Dataset entries:
────────────────────────────────────────
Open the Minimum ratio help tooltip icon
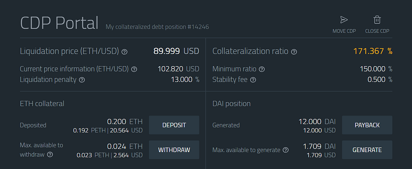 262,69
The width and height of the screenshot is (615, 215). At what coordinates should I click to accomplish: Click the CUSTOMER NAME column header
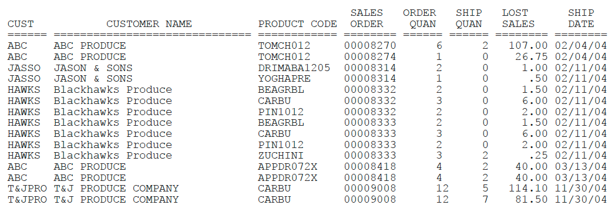coord(149,24)
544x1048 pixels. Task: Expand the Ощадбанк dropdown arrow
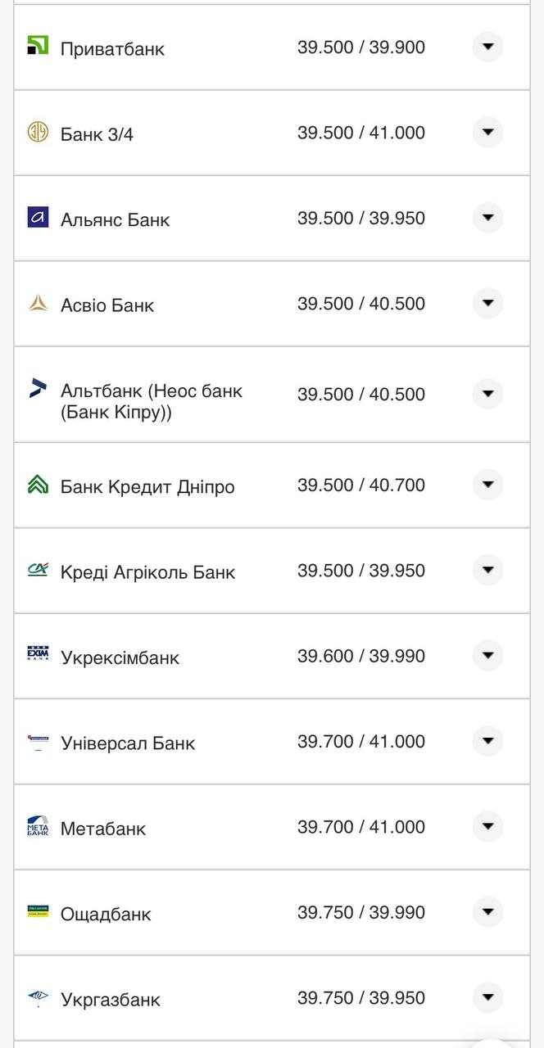click(487, 913)
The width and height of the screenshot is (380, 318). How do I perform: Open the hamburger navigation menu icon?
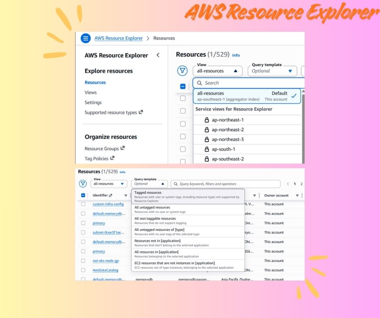85,38
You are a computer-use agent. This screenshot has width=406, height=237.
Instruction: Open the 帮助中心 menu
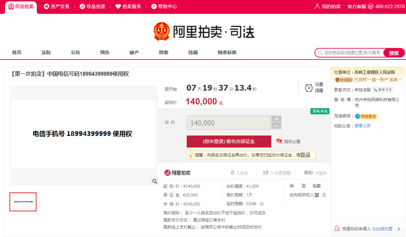pyautogui.click(x=164, y=6)
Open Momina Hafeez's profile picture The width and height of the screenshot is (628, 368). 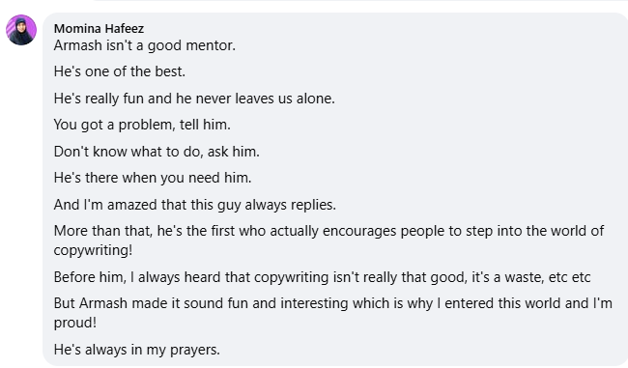point(21,30)
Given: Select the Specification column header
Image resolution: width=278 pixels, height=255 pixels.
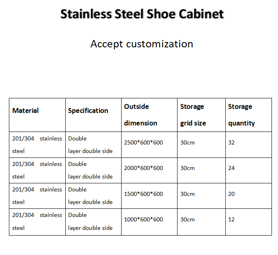Looking at the screenshot, I should [x=88, y=111].
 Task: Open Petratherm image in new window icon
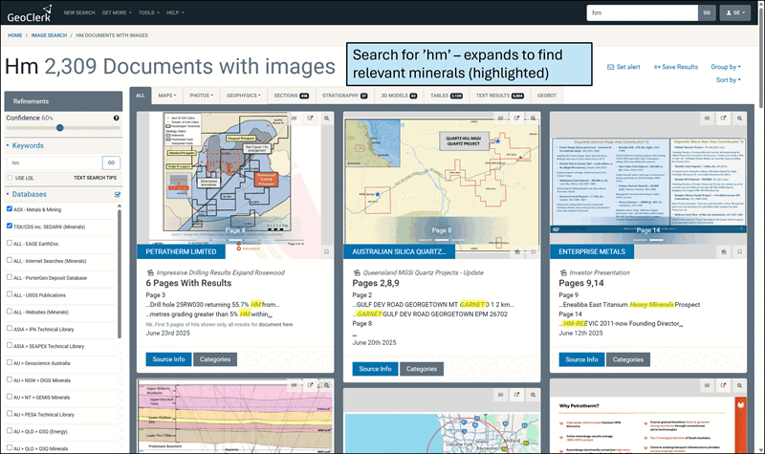[x=309, y=119]
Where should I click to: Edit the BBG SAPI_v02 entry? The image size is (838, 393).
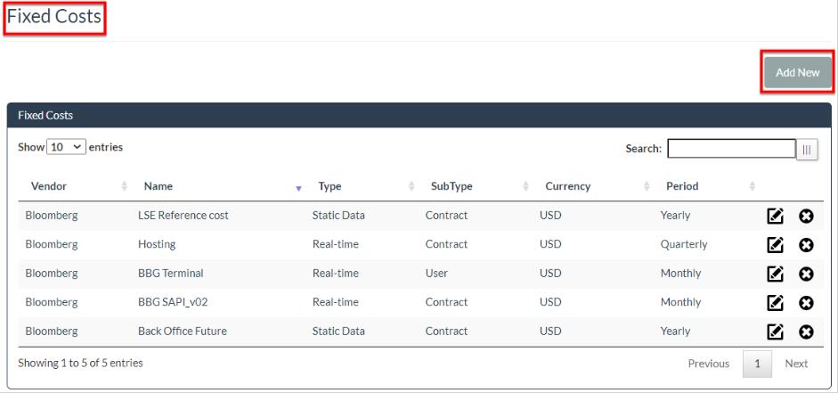(775, 303)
────────────────────────────────────────
**ASSIGNMENT:**
Pictures excluded, print only the lines from the one with "Where should I" through the end of the entries above, exactly as written.

**REPLY TO THE EXERCISE:**
Where should I click to: Edit the BBG SAPI_v02 entry? The image size is (838, 393).
(775, 303)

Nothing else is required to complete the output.